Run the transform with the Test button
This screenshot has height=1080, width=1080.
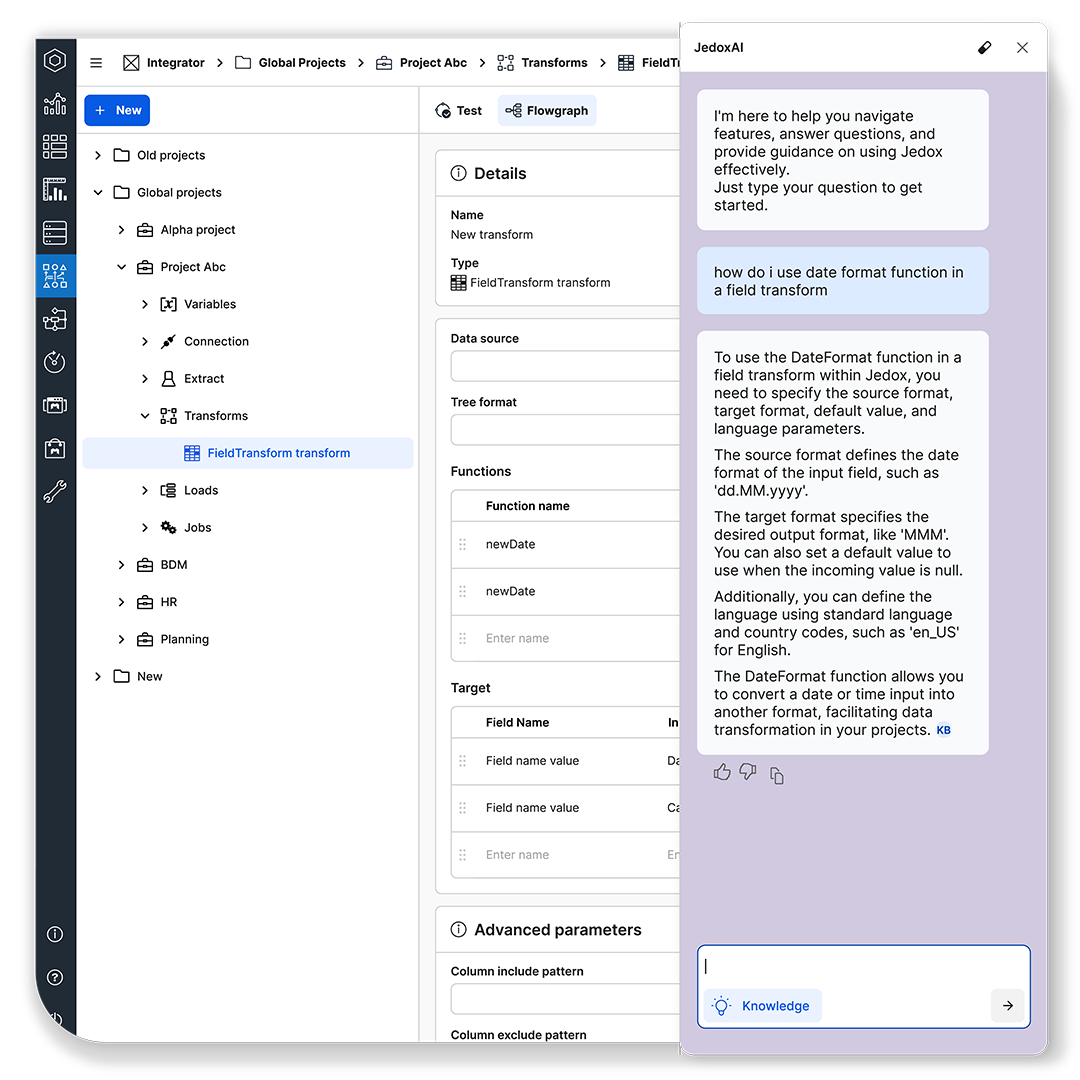tap(458, 110)
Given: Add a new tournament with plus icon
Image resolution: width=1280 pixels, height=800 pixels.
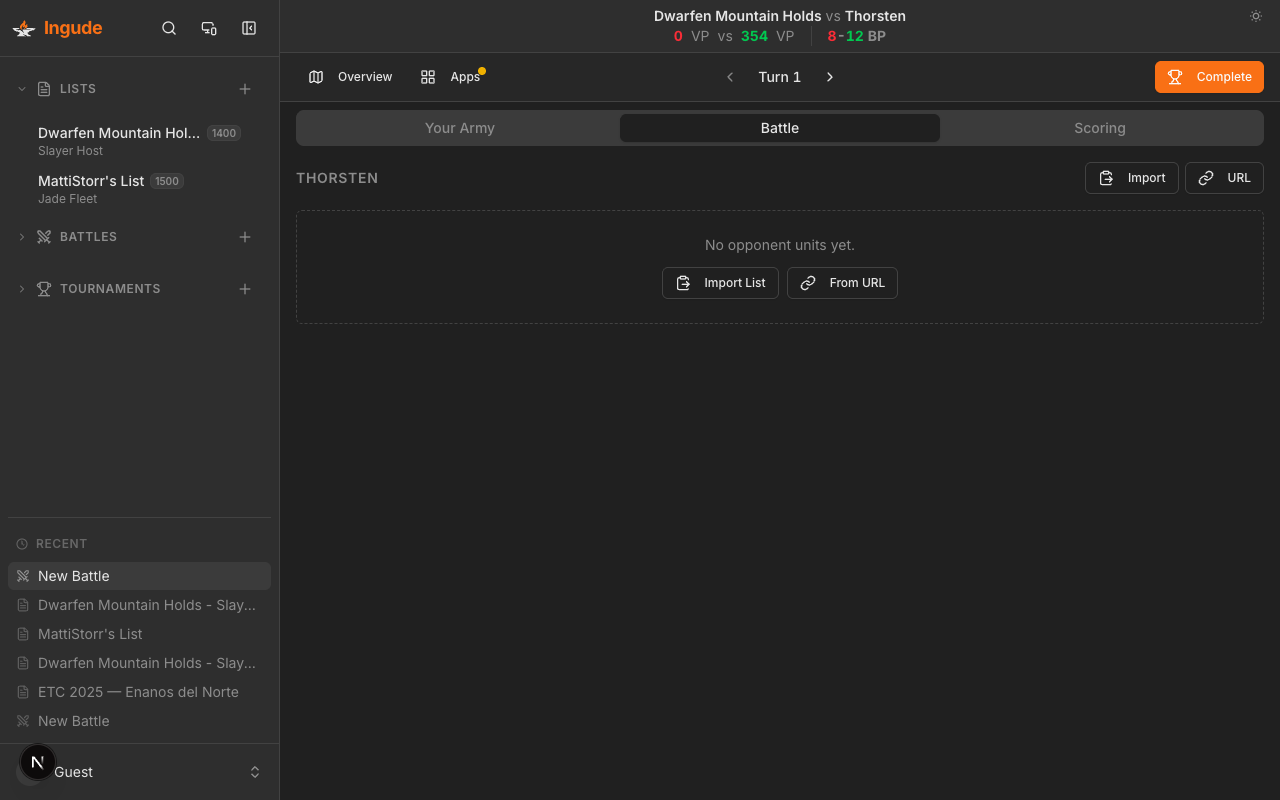Looking at the screenshot, I should click(x=245, y=289).
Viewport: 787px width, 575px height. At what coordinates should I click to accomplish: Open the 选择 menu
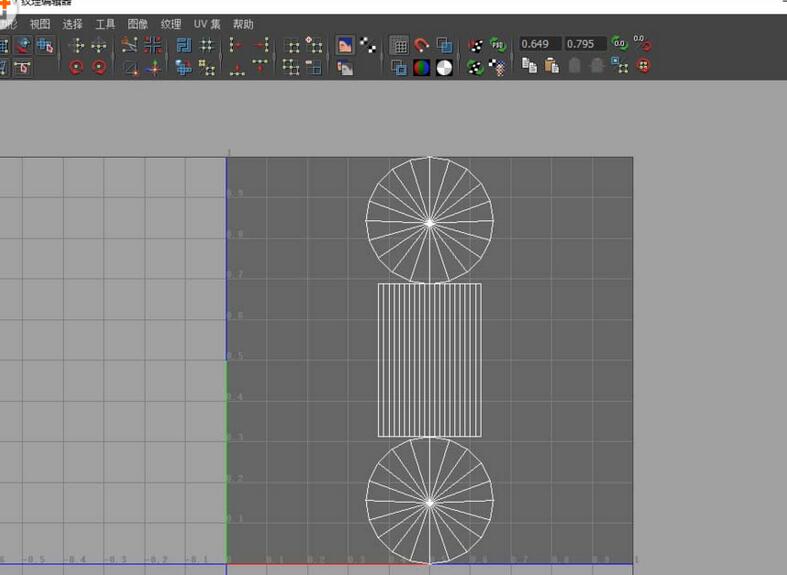[73, 24]
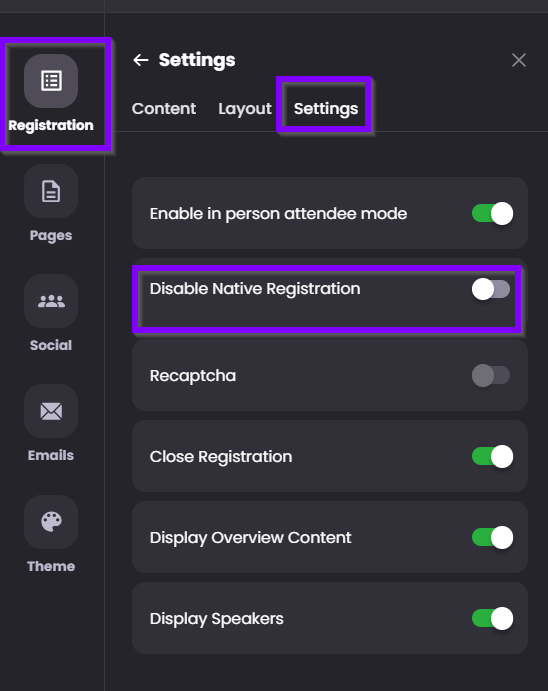Click the Theme label in sidebar

coord(51,566)
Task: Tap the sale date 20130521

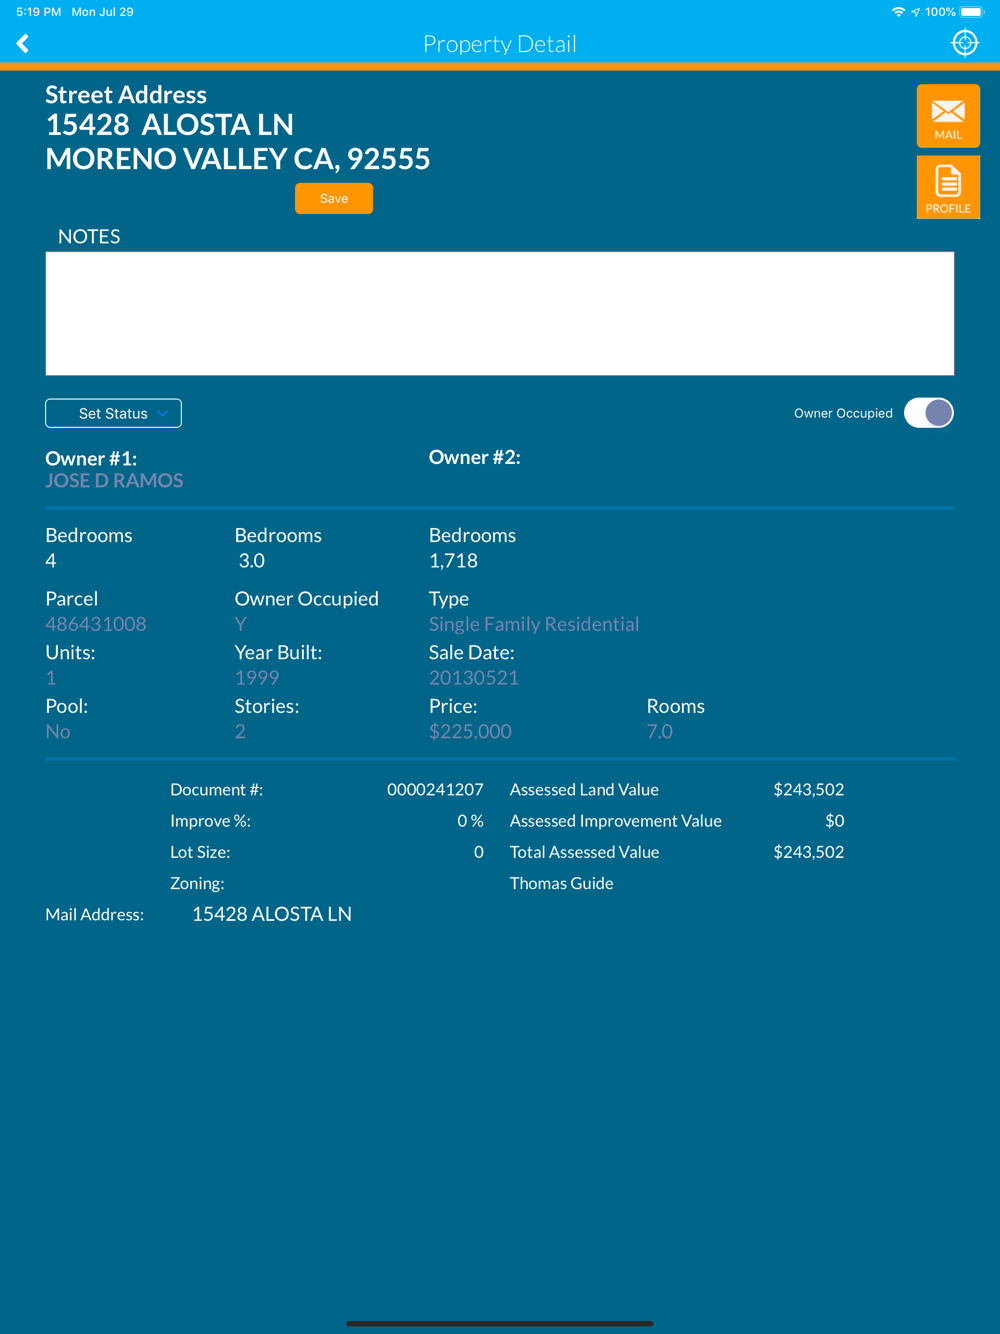Action: (x=474, y=678)
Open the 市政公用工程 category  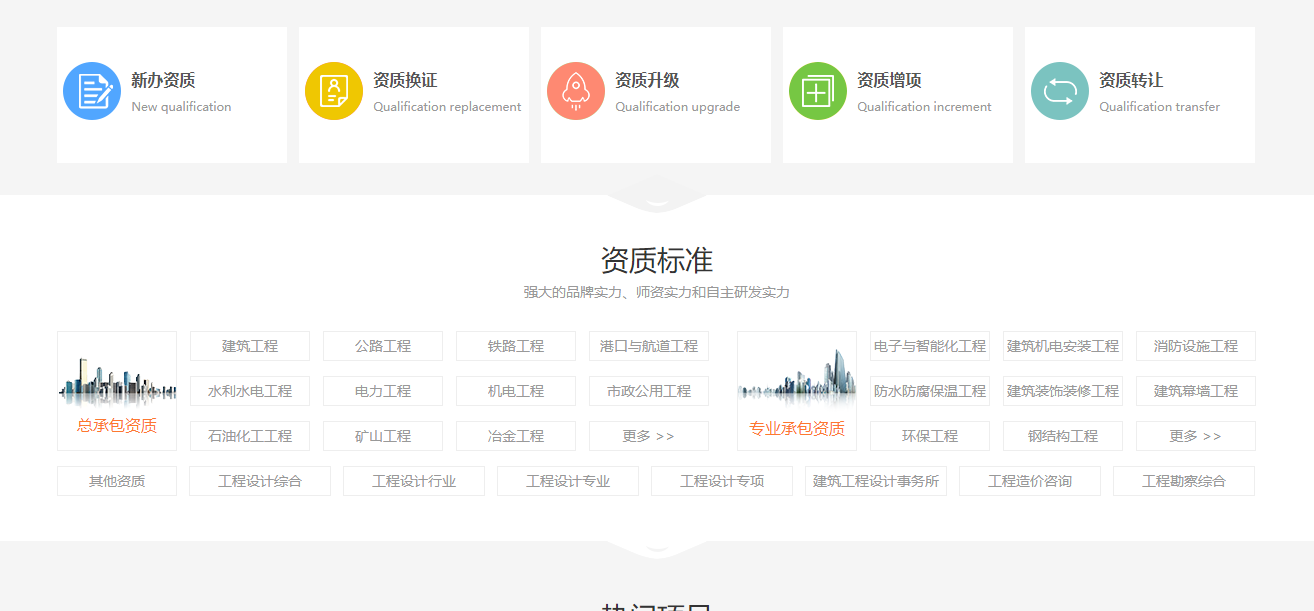[x=649, y=391]
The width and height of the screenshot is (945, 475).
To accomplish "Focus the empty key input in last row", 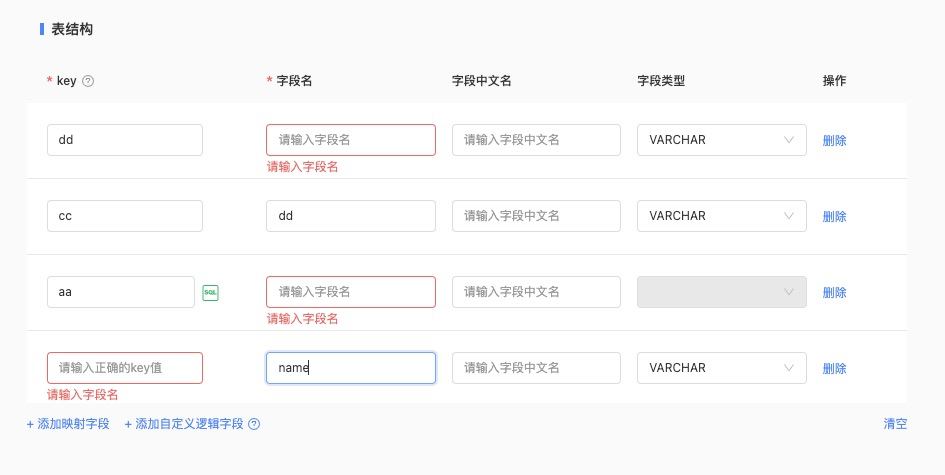I will coord(124,368).
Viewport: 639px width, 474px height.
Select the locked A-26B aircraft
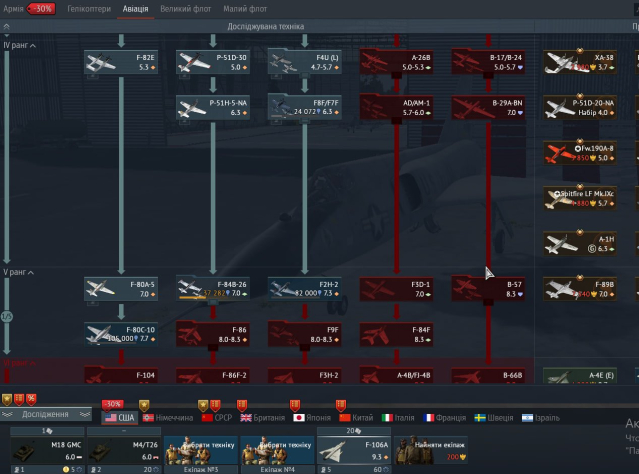tap(396, 62)
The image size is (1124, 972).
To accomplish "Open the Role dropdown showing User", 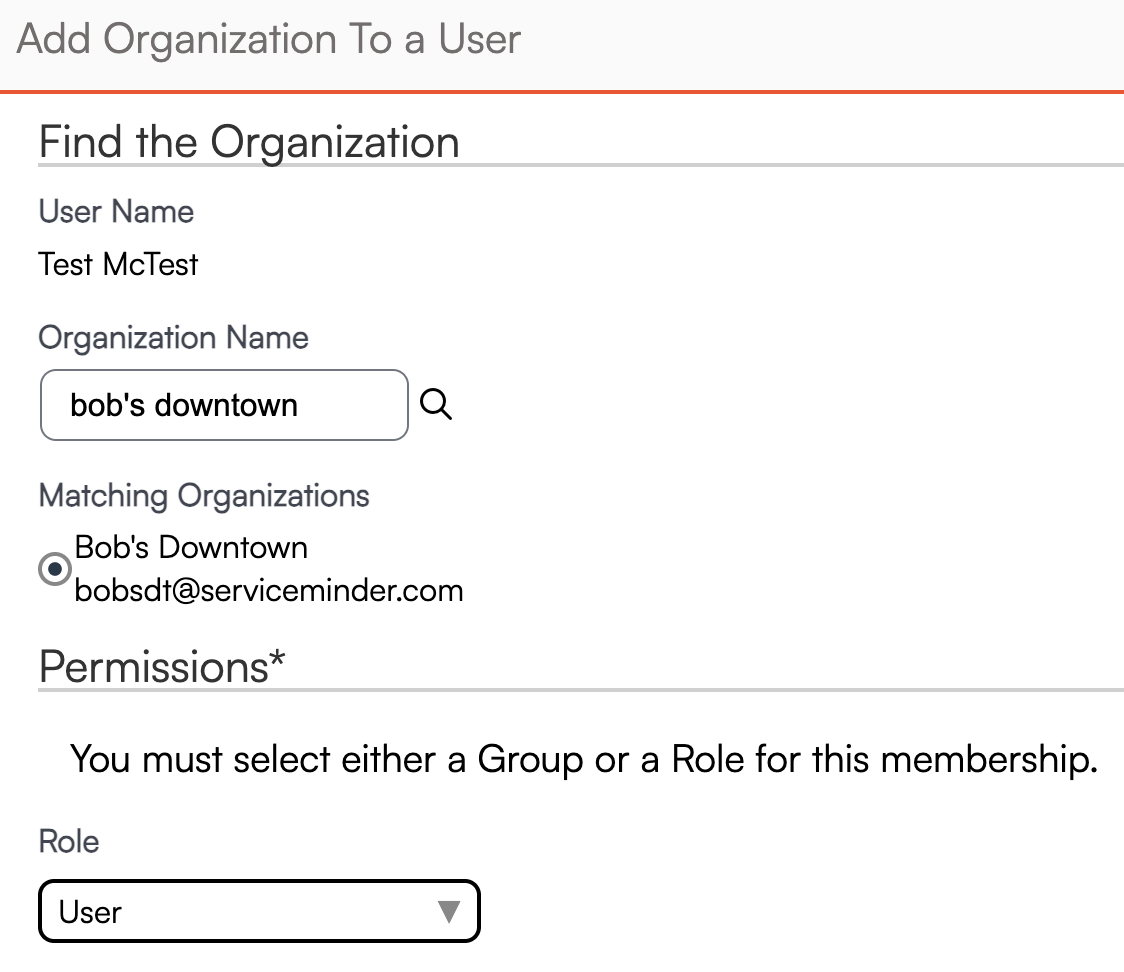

----

Your answer must consist solely of the lines from the one containing "Viewport: 639px width, 474px height." through the last line of the records above, copied exactly, with every picture left out.

Viewport: 639px width, 474px height.
Select the locked A-26B aircraft
tap(396, 62)
The image size is (1124, 972).
To accomplish "Open the Role dropdown showing User", 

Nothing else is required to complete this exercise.